# Η Iστορία της Ελληνικής και Ξένης Ναυτιλίας - Greek and Foreign Maritime History > Υπερωκεάνια και Μεσογειακά επιβατηγά - Ocean & Mediterranean Liners >  Isthmia & Cynthia [Britannia & Suecia]

## Henry Casciaro

> Σαν να έχεις δίκιο... σε άσπρη παραλλαγή!


Aris, have posted this here as it did'nt seem right to include it in the Efthymiadis thread.

This is only a selection of the pages in the brochure, specifically on Cynthia and Isthmia. 
I really love these classic liners with their unique cruiser sterns and apparently they were very luxuriously appointed inside.
Just look at the prices for a 14 day cruise package!!

The Apollonia was also a very popular ship with British travellers and she was the first vessel used by Cosmos for these voyages. 
Let me know if you want me to scan other pages from the other vessels (Apollonia, Achilleus, Queen Frederica and Roma).

Henry.
scan0075.jpgscan0076.jpg

scan0077.jpg

scan0078.jpg

scan0079.jpg

----------


## Nicholas Peppas

> This is only a selection of the pages in the brochure, specifically on Cynthia and Isthmia. I really love these classic liners with their unique cruiser sterns and apparently they were very luxuriously appointed inside.
> Just look at the prices for a 14 day cruise package!!

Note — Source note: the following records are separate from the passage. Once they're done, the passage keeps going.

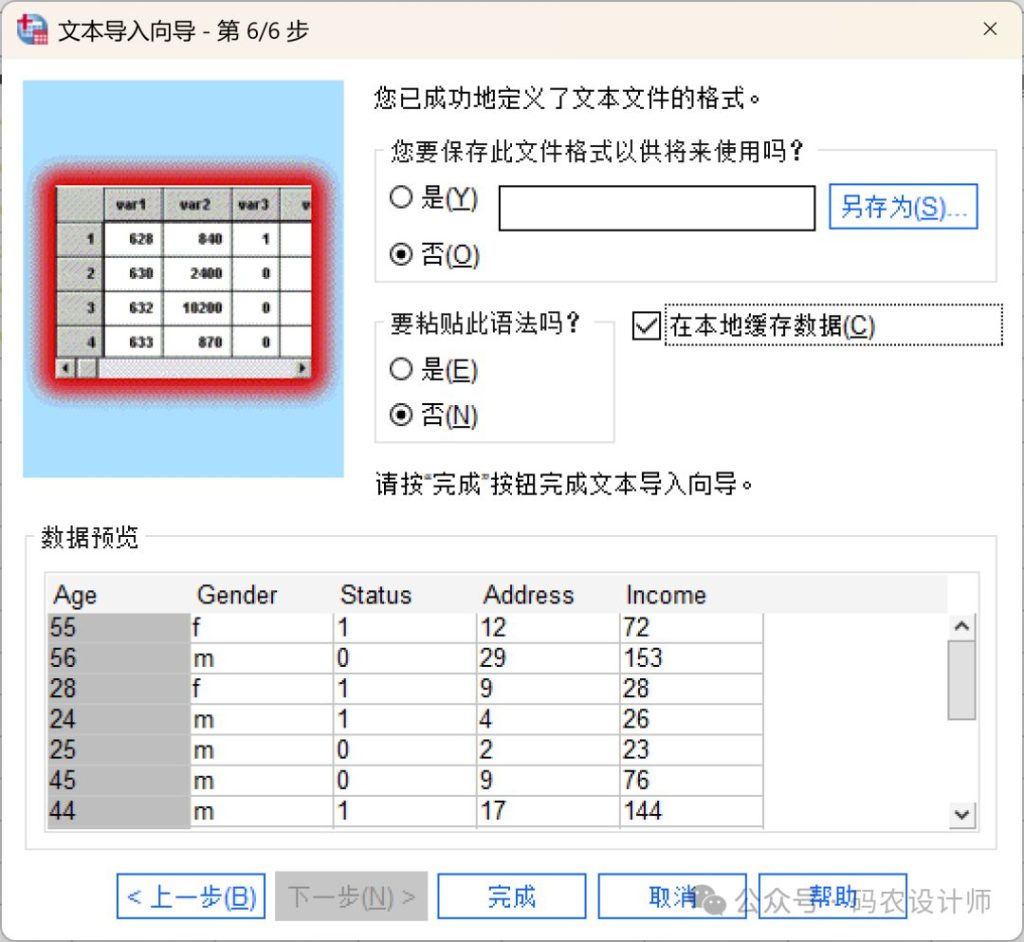Click the sample table preview image

coord(183,280)
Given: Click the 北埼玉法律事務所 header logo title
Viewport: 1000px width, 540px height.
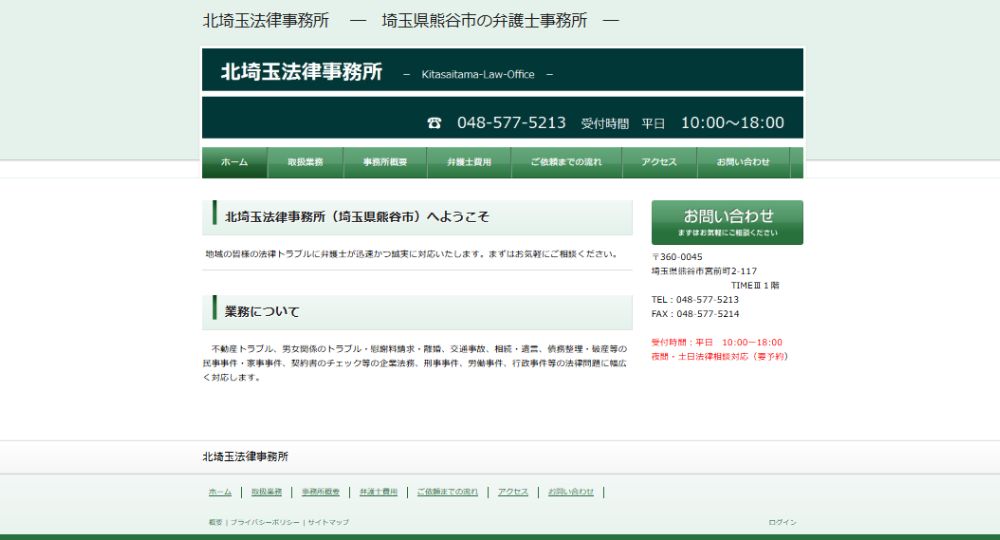Looking at the screenshot, I should coord(301,72).
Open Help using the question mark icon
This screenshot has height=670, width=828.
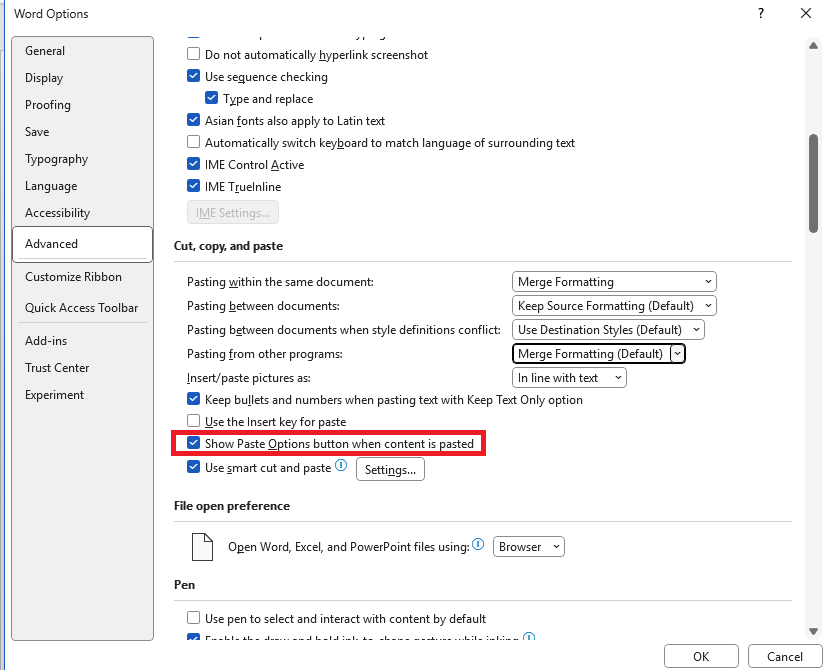click(x=760, y=14)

This is exceptional. Thanks for sharing!

----------


## Ellinis

Thank you once again Henry, this is really fascinating. I would really love to see the rest of the brochure!

I suppose that Cosmos was marketing the usual service as a cruise, maybe this is why it was so cheap. 

The Marseilles-Italy-Greece-Cyprus-Alexandria-Beirut run was done by HML for decades. The ships that were employed in this run were known as "Mediterranean ships" (Mesogeiaka). Unfortunately, the evolution of airplane made this passenger service unprofitable.
Competition included Adriatica, Zim and others.

Isthmia and Suecia were regarded by many as the most beautiful ships owned by HML. Personally, I can only agree.
Following is a painting of Isthmia by George Velentzas. It appeared in the book "Lefkoma Nautilias" of P.Spyropoulos.

isthmia2.JPG

----------


## Henry Casciaro

Aris,

Thanks for sharing this beautiful painting.

Am attaching this postcard of Isthmia which you may have seen already, but goes to show how elegant the interiors of these vessels were!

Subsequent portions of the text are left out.